Mets didn't get their money's worth with Pedro
It was four years ago that Pedro Martinez was lured to New York by the Mets, a $53 million check stuffed in his pocket. Pedro wasn't just a free-agent prize; to the Mets he was The One.Now, 32 wins and no world championships later, it's fair to ask: Was Pedro really worth the money? Not if the Mets are honest with themselves. Despite the projected success, Martinez broke down just as the Red Sox predicted after 2005 and was unable to deliver a single pennant, let alone a Series ring.

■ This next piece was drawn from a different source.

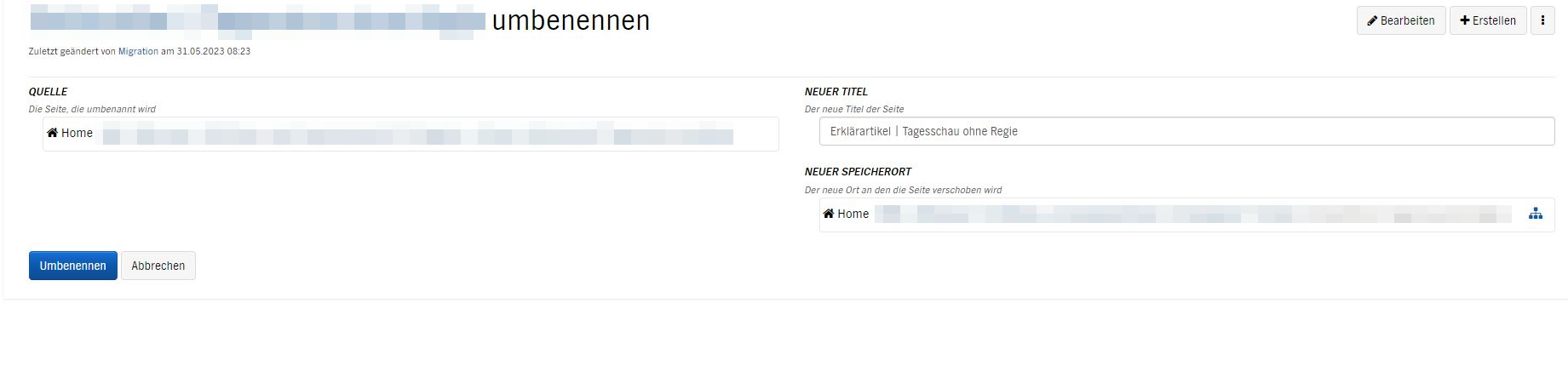Screen dimensions: 1568x372
Task: Open the Erstellen plus button
Action: pyautogui.click(x=1488, y=20)
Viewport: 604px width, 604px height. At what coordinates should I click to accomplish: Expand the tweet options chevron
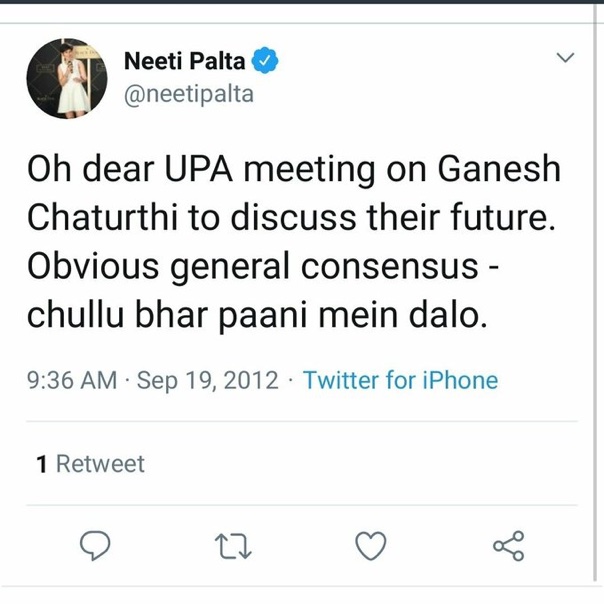click(x=566, y=60)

No doubt Martinez made the Mets respectable -- his arrival coincided with a 12-win surge from 2004-05 -- but the realists in the organization know Beltran's decision to sign with the Mets had less to do with Pedro than it did with money."We were the highest bidders," is how one insider put it. Indeed, no one got close to the seven-year, $119 million deal the Mets dropped in front of Beltran. But even after he was entering the final round of negotiations, Beltran still wasn't sold; agent Scott Boras secretly told the Yankees the center fielder would accept less money if the Bombers would make an offer. So much for Pedro's recruiting powers. The driving force of the Mets' renaissance has been the Wilpon family's willingness to outbid the market for star players. That's why GM Omar Minaya is moving slowly on renewing ties with Martinez this off-season. No one is saying Pedro's career with the Mets is necessarily over; the Mets are, after all, facing a shortage at the back end of their rotation, especially if they lose Oliver Perez to free agency. But with much of the $53 million they spent on Pedro having turned to vapor, the Mets would prefer a more realistic re-enlistment -- say one year for $2 million, with performance incentives that could net Martinez $8 million to $10 million. Would Pedro accept an 85 percent cut in guaranteed pay? Not likely, but the Mets are at least keeping the door open for him. They'll need 120-140 innings from their No. 5 starter, and might just trust Martinez with that responsibility over a rookie like Jon Niese -- at the right price.